Al oírlo, la joven realizó un mohín con la boca.

—Y no se te ha ocurrido nada mejor que venir aquí, al ojo de la tormenta —ironizó ella luego de terminarse lo que le quedaba de cena—. Curiosa manera de aprovechar tu recién otorgada libertad. —Se chupeteó los dedos y dejó el cuenco en el suelo, junto a sus pequeños pies. Seguía teniendo hambre, pero al menos las gachas aplacarían su apetito durante unas horas.

Ealdian se encogió de hombros. Se había recogido parcialmente el pelo para que no le molestase, dado que se lo había dejado crecer y ahora le llegaba por la mitad del cuello, y se había arreglado la barba. La libertad le sentaba bien, de eso no cabía la menor duda.

—Dicho así suena bastante estúpido, la verdad.

—Hombre... Un poco raro sí que es —secundó Guðrun con diversión.

Ahora fue el turno del hombre de carcajear.

La thrall bajó la mirada y sonrió, para posteriormente abrazarse a sí misma.

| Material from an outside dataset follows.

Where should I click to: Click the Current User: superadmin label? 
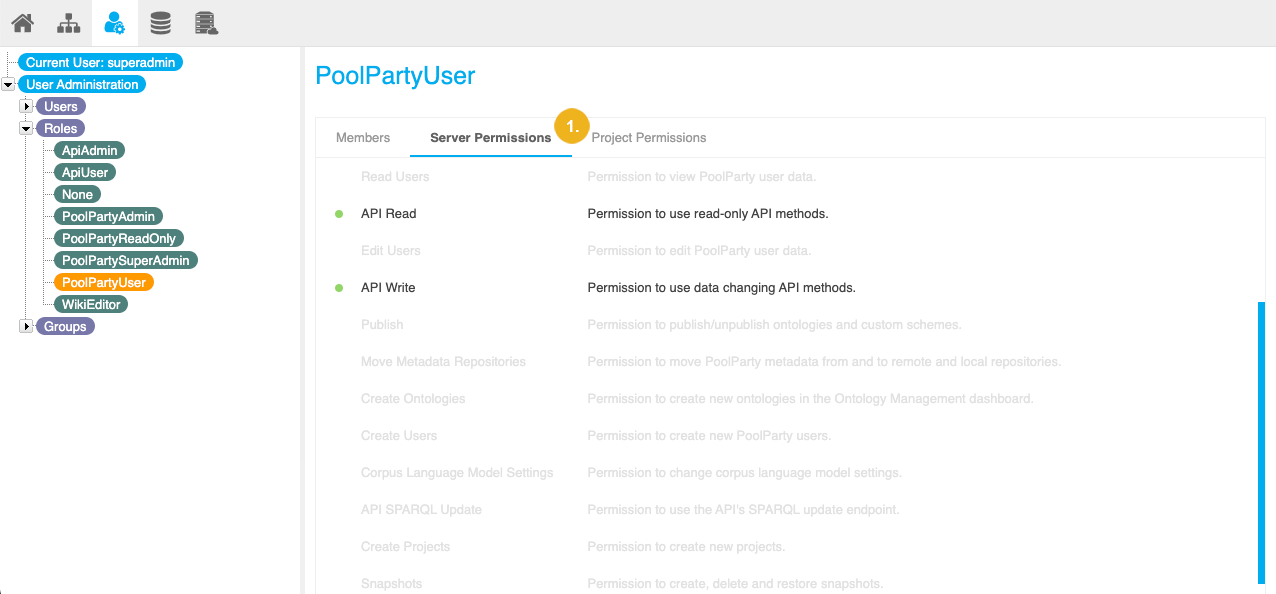pyautogui.click(x=99, y=62)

Ocultó sus puños cerrados bajo las axilas y centró toda su atención en la fogata que ardía a unos metros de ellos. Le resultaba curioso que Ealdian fuera de las pocas personas que la hacían sentir relativamente cómoda —y más teniendo en cuenta que era un hombre—, siendo la otra Kaia La Imbatible, con quien había forjado una especie de... ¿Amistad? ¿Camaradería? No sabía muy bien cómo catalogarlo, pero empezaba a cogerle aprecio a la afamada skjaldmö, quien siempre se preocupaba por ella y velaba por su seguridad y bienestar.

El silencio se instauró entre ambos durante unos breves instantes, hasta que la propia Guðrun se aventuró a retomar la palabra:

—Por más que lo intente, no logro comprenderte. —Restableció el contacto visual con el inglés, que compuso una mueca expectante—. ¿Ahora que por fin eres libre vuelves con quienes te esclavizaron? —inquirió a la par que fruncía el ceño.

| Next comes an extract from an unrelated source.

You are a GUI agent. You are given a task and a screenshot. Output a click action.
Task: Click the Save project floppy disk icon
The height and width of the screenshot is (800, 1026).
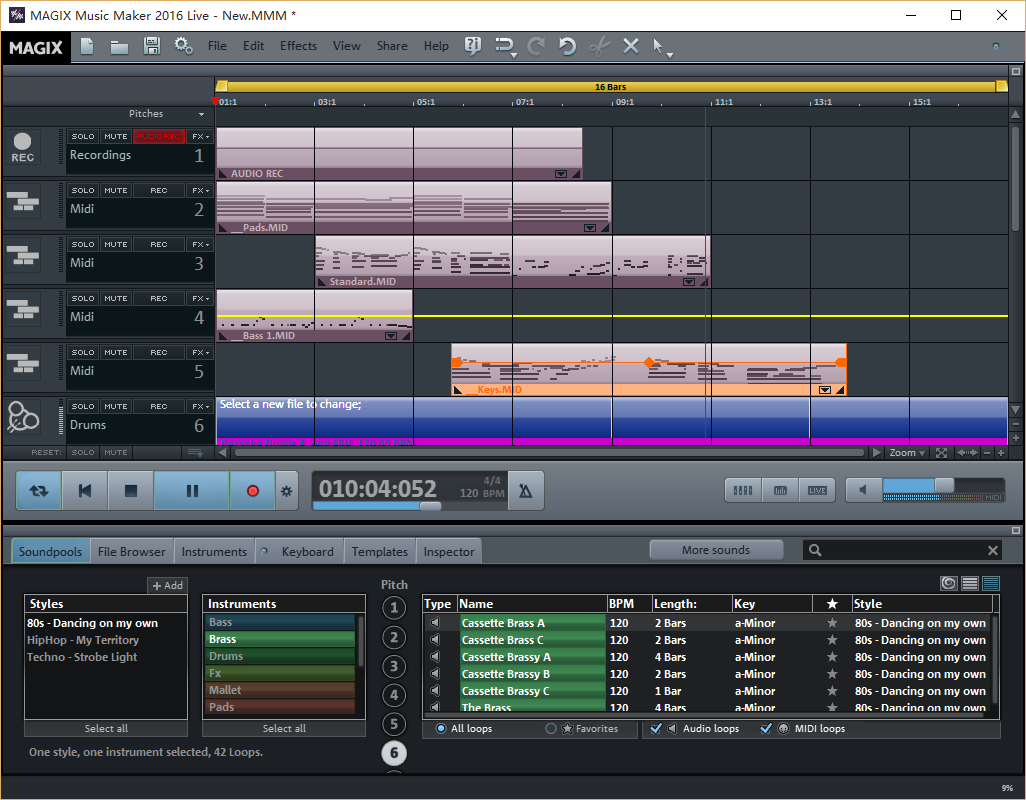tap(151, 46)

Ealdian exhaló un tenue suspiro. Se inclinó hacia delante y apoyó los codos en sus rodillas, juntando después las manos. Guðrun las contempló con detenimiento; no parecían suaves, pero algo le decía que eran cálidas y reconfortantes. Las suyas, en cambio, casi siempre estaban frías y llenas de cortes y heridas.

—Prefiero que todo siga como hasta ahora antes que Ivar Ragnarsson se haga con el control de Kattegat —bisbiseó Ealdian con sus ojos fijos en las chisporroteantes llamas. Su expresión se había tornado seria de repente—. Antes de que me trajeran aquí fui su prisionero en Wessex... Los Ragnarsson tomaron York, una de nuestras ciudades más importantes, y yo formé parte de las huestes que comandó el rey Æthelwulf para tratar de recuperarla. —Realizó una breve pausa antes de proseguir, lo justo para relamerse los labios—. Vi lo que Ivar les hizo a mis compañeros. A aquellos que, como yo, sobrevivieron a la contienda... Cómo los torturó y mutiló por simple diversión. —La muchacha contuvo el aliento ante eso último—. Si ganan esta guerra y él llega al poder, nadie estará a salvo. Ni siquiera su propia gente.

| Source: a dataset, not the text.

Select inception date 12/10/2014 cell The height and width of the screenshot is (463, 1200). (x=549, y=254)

Guðrun inspiró por la nariz, tratando de digerir lo que Ealdian le acababa de contar. No sabía mucho de él, ya que el cristiano era igual de reservado y taciturno que ella, pero debía admitir que su historia le producía cierta curiosidad. Había algo en él que le llamaba la atención.

—¿Entonces lo haces por interés propio? —cuestionó.